O procurador-geral da República, Augusto Aras, afirmou, nesta segunda-feira (13), que não ficou comprovada a existência de uma campanha governamental intitulada “O Brasil Não Pode Parar”.

A campanha chegou a ser difundida nas redes sociais da Secretaria Especial de Comunicação Social da Presidência (Secom) no fim do mês de março para incentivar a reabertura do comércio e pregar o fim de medidas amplas de isolamento tomadas por governos estaduais em meio à pandemia do novo coronavírus.

A manifestação de Aras ocorreu no âmbito de duas ações movidas no Supremo Tribunal Federal (STF) no mês passado para barrar a campanha.

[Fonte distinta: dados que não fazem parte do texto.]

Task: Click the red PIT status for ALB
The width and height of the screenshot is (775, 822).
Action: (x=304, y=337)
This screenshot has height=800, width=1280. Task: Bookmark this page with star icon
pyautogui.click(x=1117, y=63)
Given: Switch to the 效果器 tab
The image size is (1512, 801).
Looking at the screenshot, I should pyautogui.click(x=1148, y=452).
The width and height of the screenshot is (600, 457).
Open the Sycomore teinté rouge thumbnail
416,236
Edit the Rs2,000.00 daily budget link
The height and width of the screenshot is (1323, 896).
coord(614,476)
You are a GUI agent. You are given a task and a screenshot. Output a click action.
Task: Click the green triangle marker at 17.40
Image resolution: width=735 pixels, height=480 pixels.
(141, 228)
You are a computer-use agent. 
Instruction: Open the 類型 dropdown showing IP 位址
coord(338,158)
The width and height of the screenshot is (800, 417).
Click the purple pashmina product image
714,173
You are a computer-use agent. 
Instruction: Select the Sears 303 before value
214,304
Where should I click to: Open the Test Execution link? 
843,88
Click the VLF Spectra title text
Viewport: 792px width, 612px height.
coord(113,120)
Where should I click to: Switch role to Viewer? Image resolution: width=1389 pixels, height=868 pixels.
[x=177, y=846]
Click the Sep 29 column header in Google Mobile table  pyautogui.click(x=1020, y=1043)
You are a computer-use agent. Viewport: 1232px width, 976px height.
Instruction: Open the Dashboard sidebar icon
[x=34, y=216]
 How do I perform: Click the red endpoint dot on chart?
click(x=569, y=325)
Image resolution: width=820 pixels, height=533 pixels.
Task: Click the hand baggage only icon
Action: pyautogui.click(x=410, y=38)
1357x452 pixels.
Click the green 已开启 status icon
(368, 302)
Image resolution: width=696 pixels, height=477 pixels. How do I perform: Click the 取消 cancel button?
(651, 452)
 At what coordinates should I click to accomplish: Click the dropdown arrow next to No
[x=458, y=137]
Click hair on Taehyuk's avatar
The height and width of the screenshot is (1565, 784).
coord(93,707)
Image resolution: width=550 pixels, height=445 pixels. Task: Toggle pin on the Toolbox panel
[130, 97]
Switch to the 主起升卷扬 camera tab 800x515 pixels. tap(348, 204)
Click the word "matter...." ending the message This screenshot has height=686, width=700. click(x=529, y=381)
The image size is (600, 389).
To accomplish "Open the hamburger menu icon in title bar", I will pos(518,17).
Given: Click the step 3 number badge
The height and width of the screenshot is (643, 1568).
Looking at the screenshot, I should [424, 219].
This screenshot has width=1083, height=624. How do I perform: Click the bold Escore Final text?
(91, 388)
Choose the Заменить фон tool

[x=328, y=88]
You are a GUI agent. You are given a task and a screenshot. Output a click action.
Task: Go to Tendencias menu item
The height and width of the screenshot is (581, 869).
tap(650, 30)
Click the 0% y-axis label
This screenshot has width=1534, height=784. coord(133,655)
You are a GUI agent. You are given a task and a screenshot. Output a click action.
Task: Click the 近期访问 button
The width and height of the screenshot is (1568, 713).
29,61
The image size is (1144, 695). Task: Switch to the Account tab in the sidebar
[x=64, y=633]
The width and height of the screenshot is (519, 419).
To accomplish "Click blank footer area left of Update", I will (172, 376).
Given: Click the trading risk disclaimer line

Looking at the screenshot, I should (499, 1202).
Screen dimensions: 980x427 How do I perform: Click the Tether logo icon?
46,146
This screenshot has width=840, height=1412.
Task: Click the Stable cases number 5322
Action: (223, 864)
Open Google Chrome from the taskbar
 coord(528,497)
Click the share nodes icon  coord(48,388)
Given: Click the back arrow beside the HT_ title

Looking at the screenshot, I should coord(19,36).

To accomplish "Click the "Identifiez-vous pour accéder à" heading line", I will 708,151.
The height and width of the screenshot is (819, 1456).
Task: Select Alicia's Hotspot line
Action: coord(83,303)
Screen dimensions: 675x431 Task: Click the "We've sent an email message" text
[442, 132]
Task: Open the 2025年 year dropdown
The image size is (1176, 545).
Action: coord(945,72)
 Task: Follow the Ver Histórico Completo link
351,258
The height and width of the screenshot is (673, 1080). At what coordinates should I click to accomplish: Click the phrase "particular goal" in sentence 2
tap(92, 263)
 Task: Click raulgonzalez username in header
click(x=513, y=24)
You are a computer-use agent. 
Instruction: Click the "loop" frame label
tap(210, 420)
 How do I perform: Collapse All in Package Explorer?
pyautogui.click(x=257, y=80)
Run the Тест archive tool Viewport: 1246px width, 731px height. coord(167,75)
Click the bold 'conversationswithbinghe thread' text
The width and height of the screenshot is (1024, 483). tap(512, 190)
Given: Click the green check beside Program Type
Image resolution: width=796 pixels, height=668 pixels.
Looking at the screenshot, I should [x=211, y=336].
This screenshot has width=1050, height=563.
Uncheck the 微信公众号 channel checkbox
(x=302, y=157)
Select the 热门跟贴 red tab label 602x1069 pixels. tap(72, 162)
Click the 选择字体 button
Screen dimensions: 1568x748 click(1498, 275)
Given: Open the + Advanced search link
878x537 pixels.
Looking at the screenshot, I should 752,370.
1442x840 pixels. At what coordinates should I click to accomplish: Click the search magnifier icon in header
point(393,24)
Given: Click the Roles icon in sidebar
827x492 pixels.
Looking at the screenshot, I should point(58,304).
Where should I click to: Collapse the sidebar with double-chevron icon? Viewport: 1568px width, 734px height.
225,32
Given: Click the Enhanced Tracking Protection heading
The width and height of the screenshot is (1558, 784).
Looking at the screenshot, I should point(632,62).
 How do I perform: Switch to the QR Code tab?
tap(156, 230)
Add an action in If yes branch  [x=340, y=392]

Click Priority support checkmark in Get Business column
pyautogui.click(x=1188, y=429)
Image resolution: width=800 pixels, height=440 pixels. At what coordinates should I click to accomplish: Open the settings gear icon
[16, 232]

Em sua manifestação, segundo o portal Terra, Aras afirmou:

“Ante a ausência de demonstração concreta pelas requerentes da existência de atos direcionados à veiculação oficial pelo governo federal ou pela Presidência da República de campanha publicitária denominada ‘O Brasil não pode parar’, as ADPFs 668/DF e 669/DF não merecem ser conhecidas, por falta de apresentação de documentação apta à comprovação da existência do ato do poder público nelas apontado como lesivo a preceitos fundamentais.”

E acrescentou:

“Mesmo para os que afirmam haver existido o aludido ato, teria subsistido por breve período e, ao final, sido retirado de circulação, o que levaria, de toda sorte, a uma perda superveniente do objeto apontado nesta ADPF.”